- **STUDY TEXT**
------

Jo Ellen Parker is senior vice president at the Council of Independent Colleges, a former president of Sweet Briar College and a former president of the Great Lakes Colleges Association. Her opinions expressed in this piece do not reflect those of CIC.
Let’s be clear: The sharp increase of women’s participation in higher education in the last half-century has been socially and economically transformative for women, families, and communities.
It came about largely as a result of allowing women to exercise their reproductive rights.
One predictable consequence of legal bans on, or restricted access to, abortion and possibly contraception will be reduced educational attainment for women faced with unplanned pregnancy and parenthood, injured by illegal abortions, or prosecuted and convicted for terminating a pregnancy.
Research clearly shows that when women can choose how to manage their reproductive lives they are more likely to stay in school and earn degrees. For example, only one-third of student parents enrolled in college complete a degree within six years, compared to one-half of non-parent students. A briefing paper from the Institute for Women’s Policy Research notes that “the legalization of abortion in the 1970s increased both high school graduation and college attendance for Black women — as well as increased labor force participation.”
As educational institutions, schools, colleges and universities have an essential stake in the debate over reproductive rights. In a post-Roe v. Wade environment, educators face daunting challenges if they hope to prevent erosion in the educational achievement, and therefore workforce participation and economic contributions, of women.
What are the issues that secondary and higher education leaders must consider?
One set of considerations involves student support. Women facing unwanted pregnancies who hope to stay in school need specific, and frankly costly, support. If they become parents, these students typically need additional financial aid to support the costs of tuition and a growing family if they are to stay in school. Otherwise, they must sacrifice their long-term educational and earning potential to meet immediate financial needs.

------

- **DATA EXCERPTS**
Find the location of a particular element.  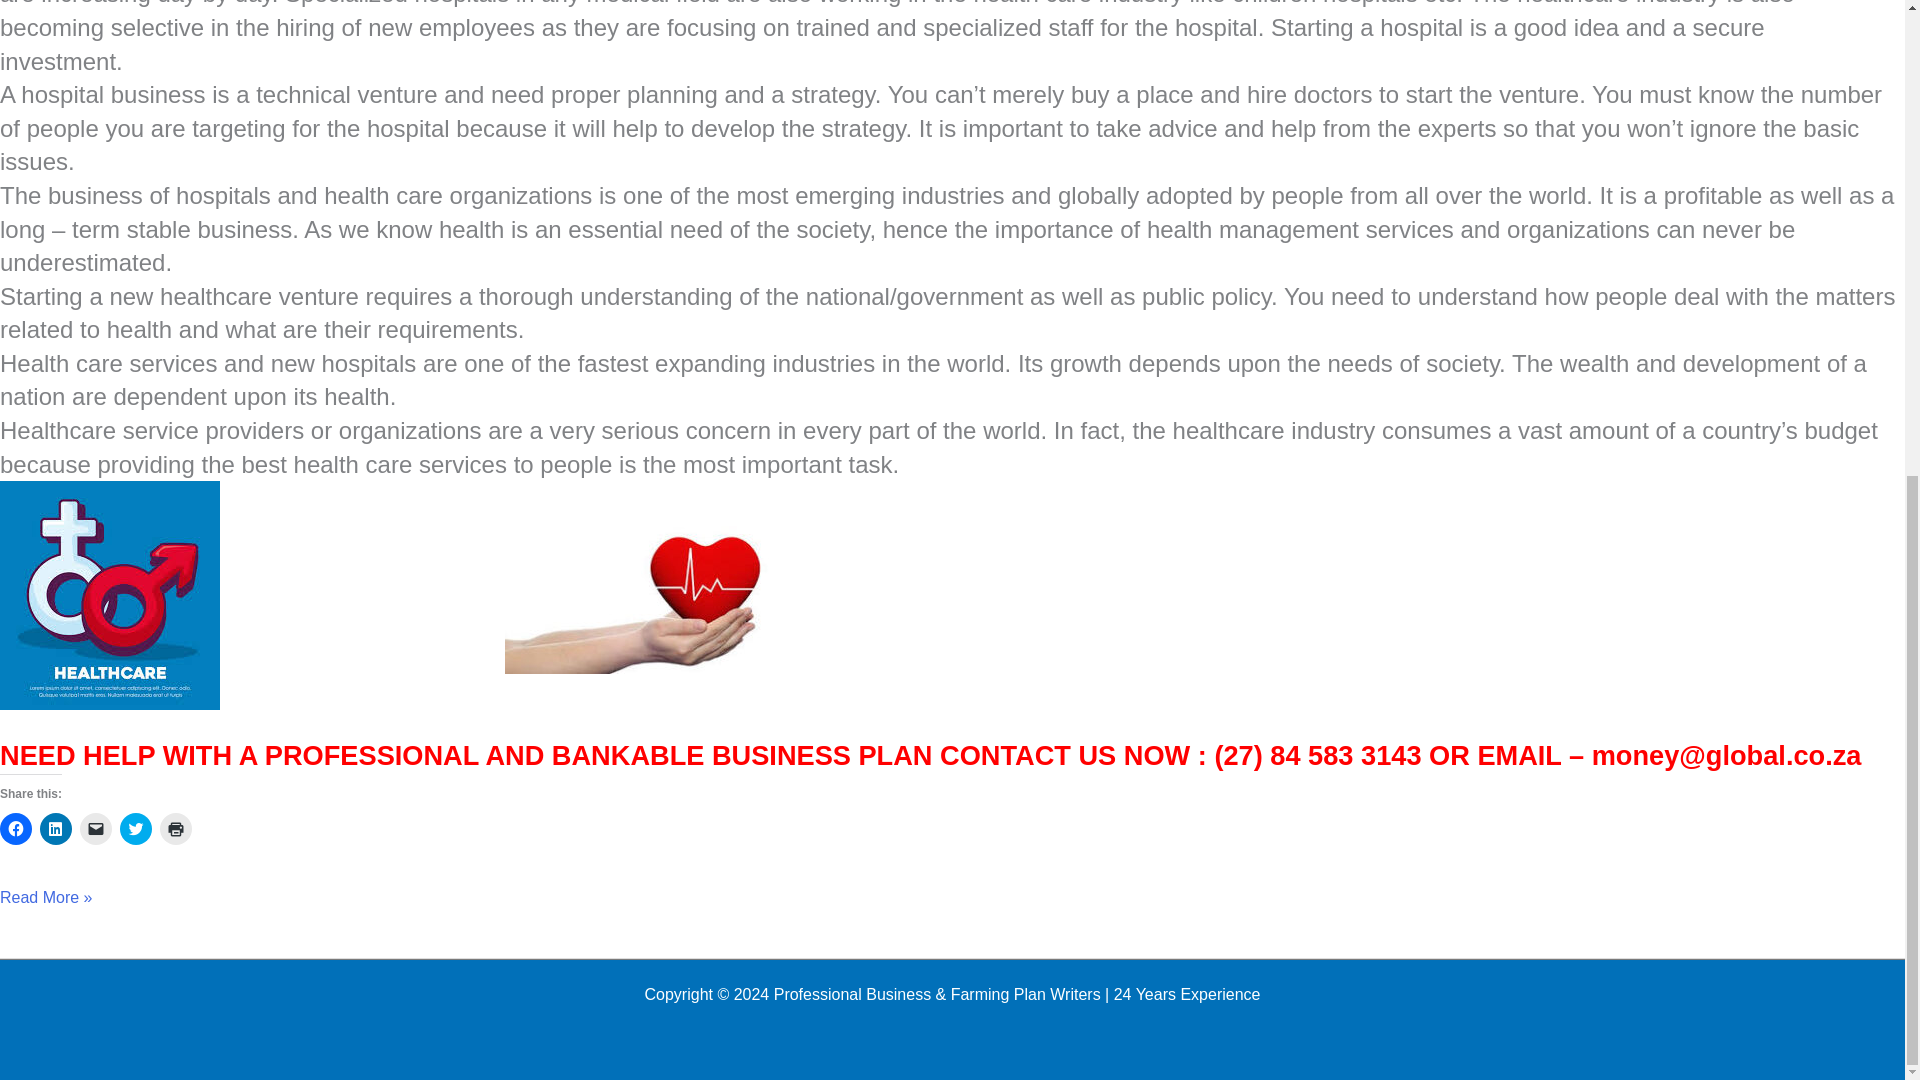

Click to print is located at coordinates (176, 828).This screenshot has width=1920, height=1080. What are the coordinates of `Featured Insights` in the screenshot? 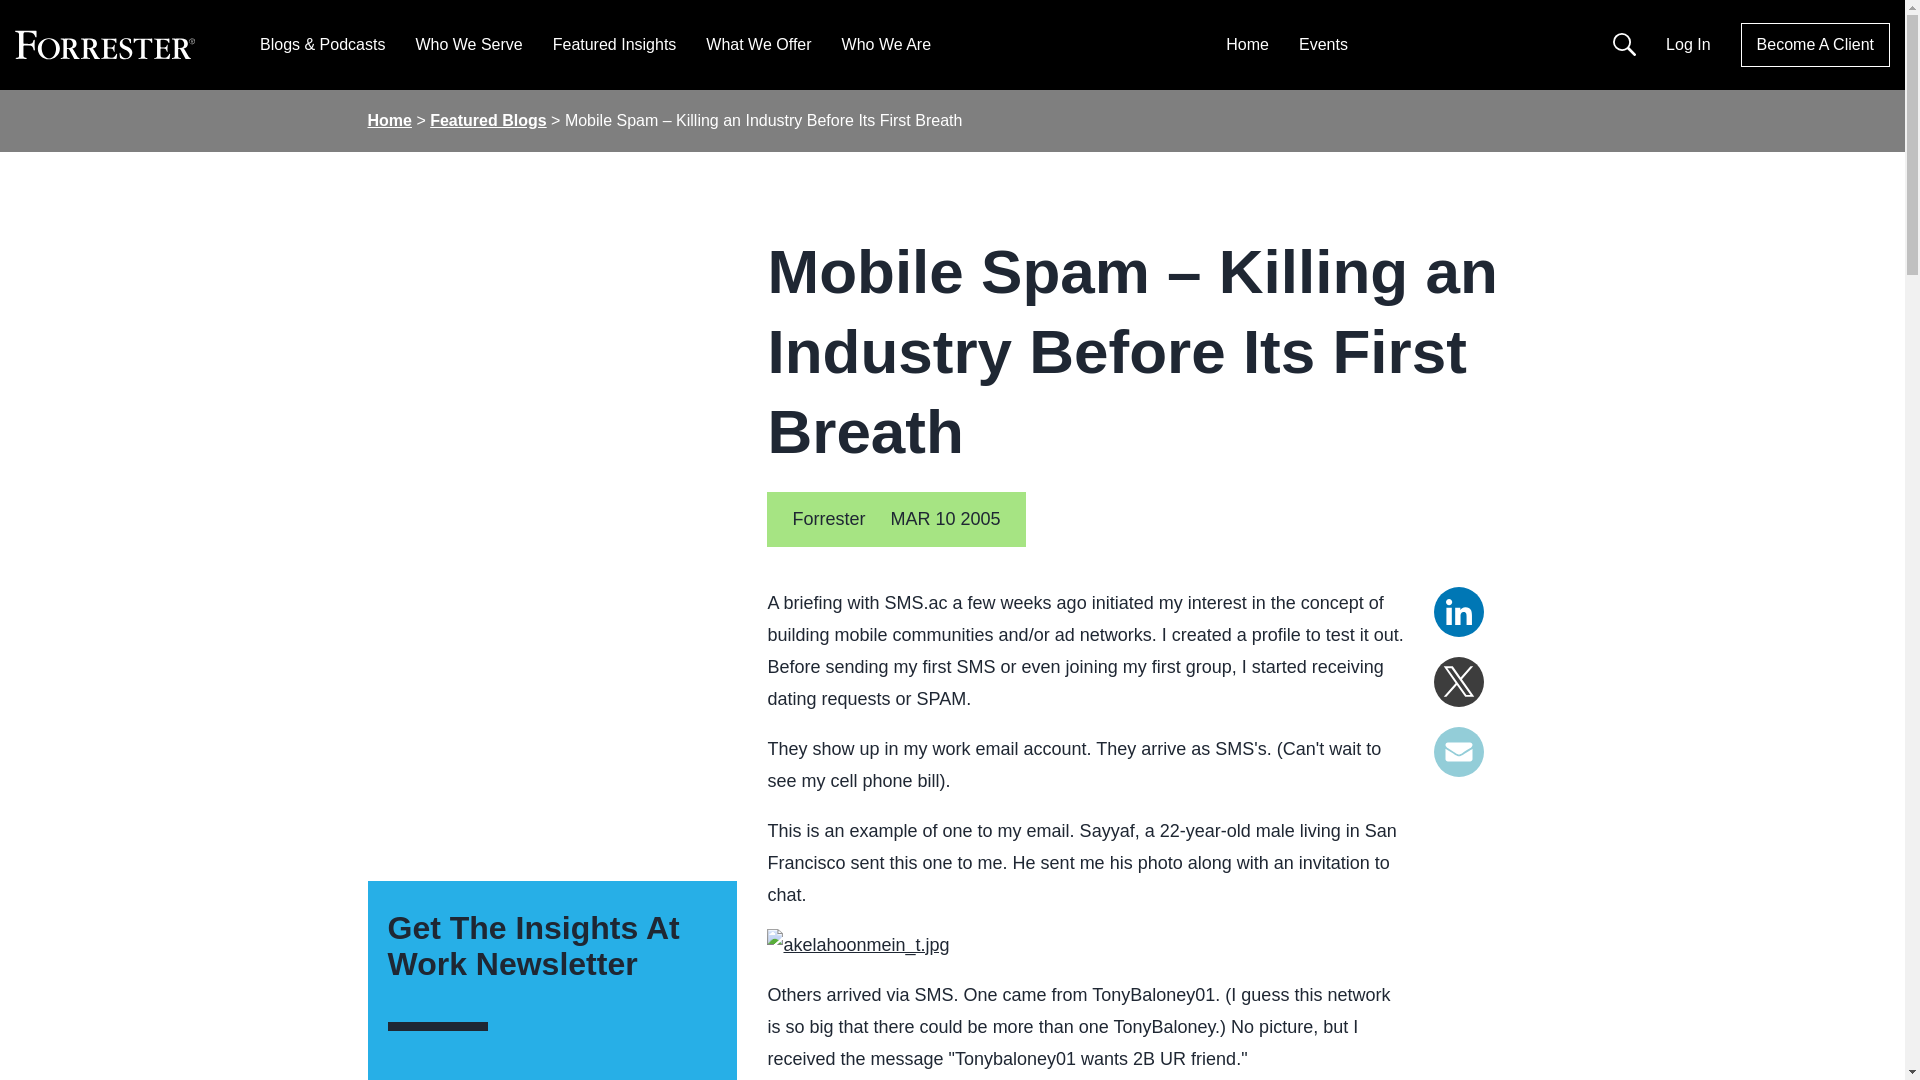 It's located at (614, 44).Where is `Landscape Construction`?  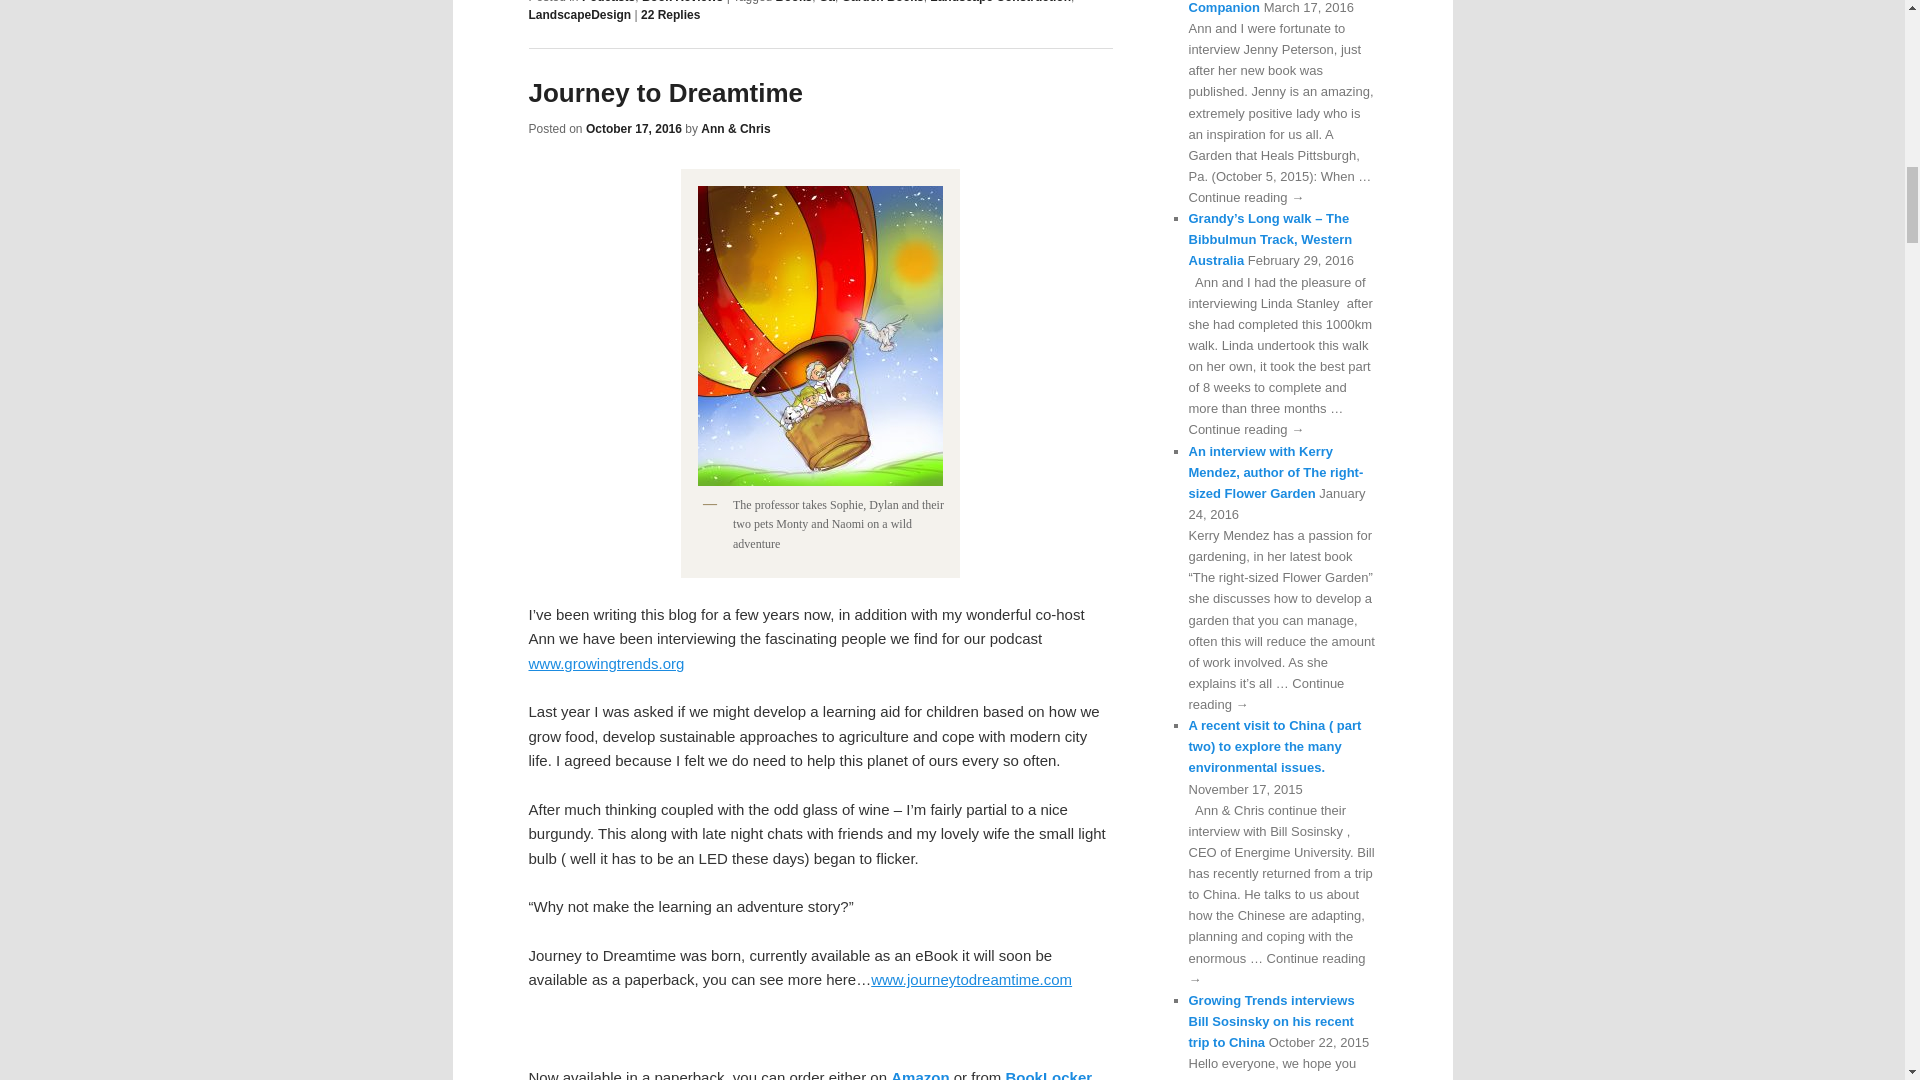
Landscape Construction is located at coordinates (1000, 2). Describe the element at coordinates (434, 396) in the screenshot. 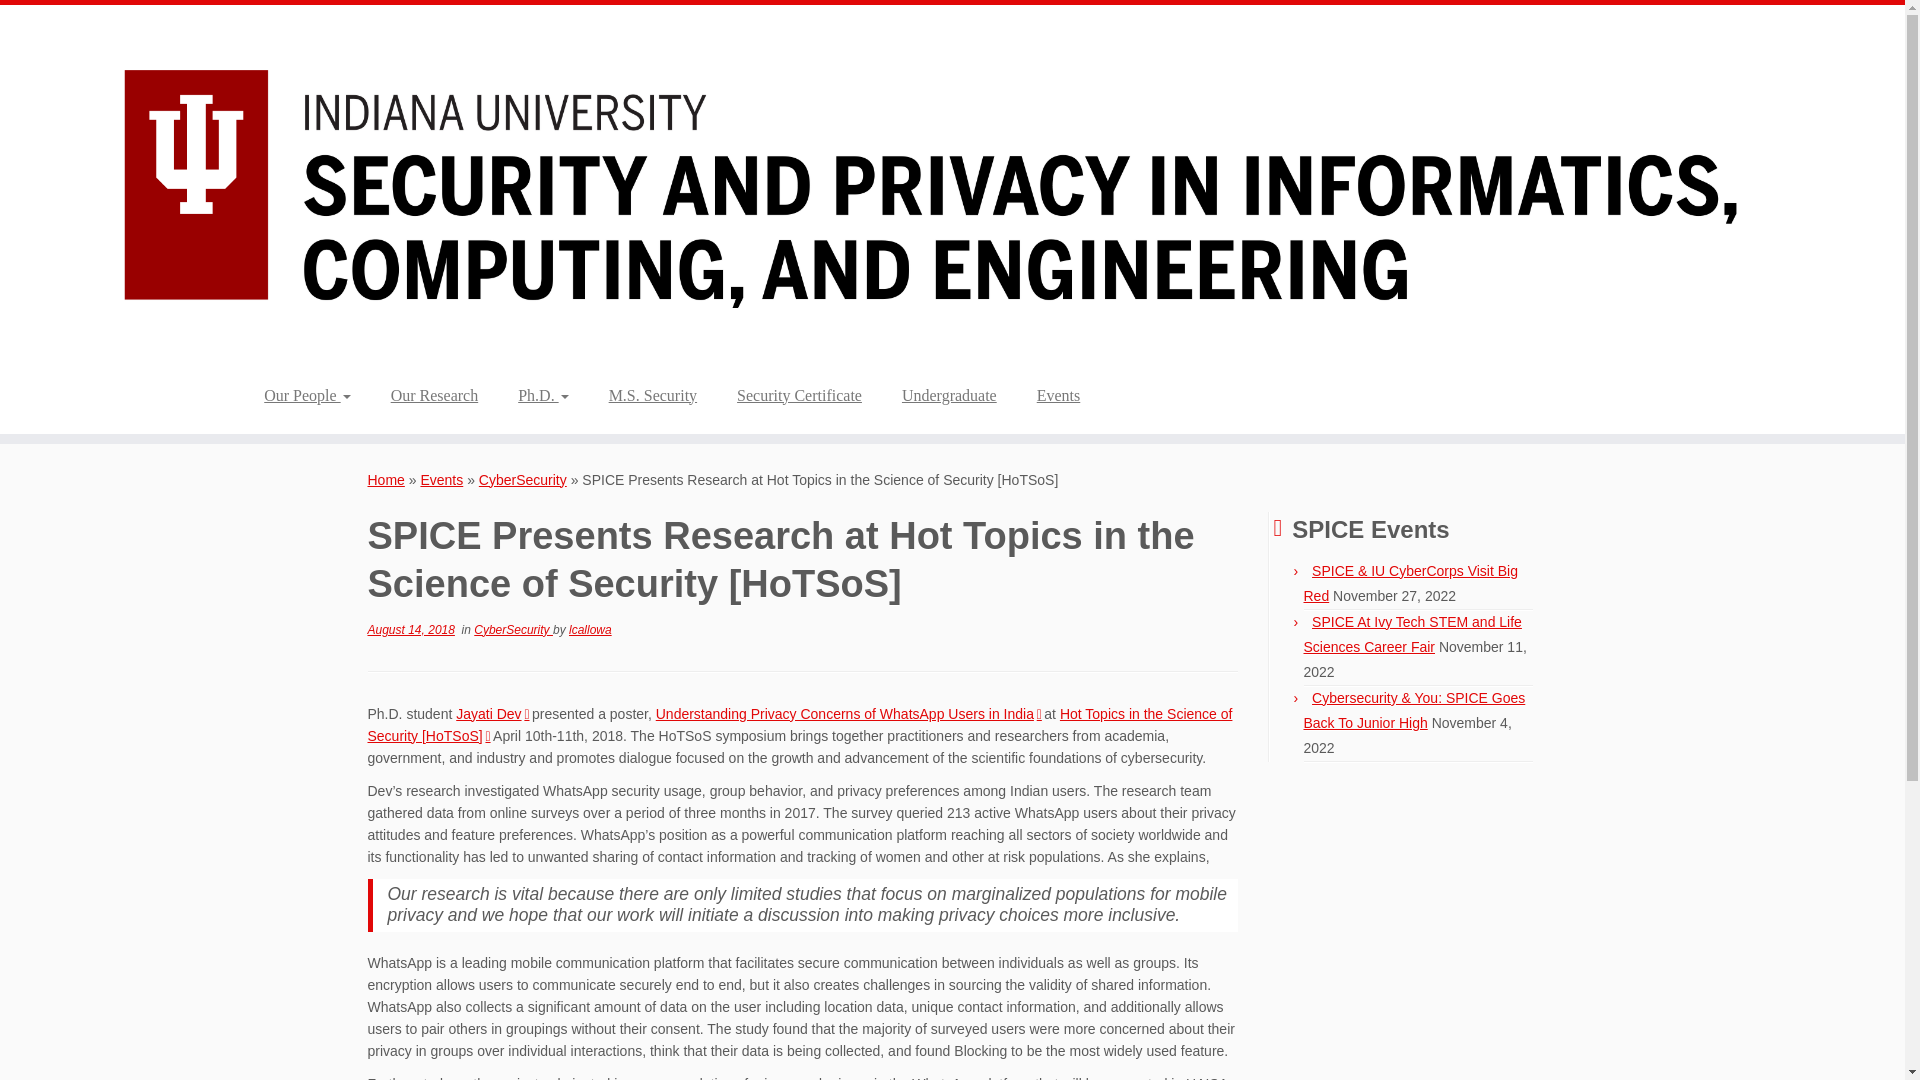

I see `Our Research` at that location.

------

- **DIRECTIONS**
• A. In the opinion piece on reproductive rights and education, what share of student parents enrolled in college complete a degree within six years?
• B. Continue the opinion piece on reproductive rights and education from the end of its last sentence.
The rows come from a separate source, unrelated to the opinion piece on reproductive rights and education.

- **ANSWERS FOR THIS EXERCISE**
• A. One-third of student parents complete a degree within six years.

• B.
They also need reliable, safe, and affordable child care, of course. They need flexible schedules and advisers trained to help them integrate their parental and educational priorities.
Those who become pregnant but do not wish to become parents also need supports to stay in school, including counseling; those damaged by illegal or amateur abortions need medical and mental health care and potentially now legal services. Those of us old enough to remember campus life pre-Roe will recognize the challenges for campuses and student services.
The burden of helping these students continue their educations will be placed on schools and colleges, already operating under severely constrained budgets. In the absence of increased public support for financial aid, child care and social services, it is unrealistic to expect the individual campuses will be able to dedicate the resources needed to provide these services to their own students — with the predictable result that women’s persistence and completion rates will drop.
Another set of issues emerges when conflicts arise between caring for students and complying with the law. (This is not an unfamiliar conflict to educators, who can face similar challenges around student alcohol consumption and undocumented students.) Each institution, in light of its own mission and circumstances, will face wrenching questions.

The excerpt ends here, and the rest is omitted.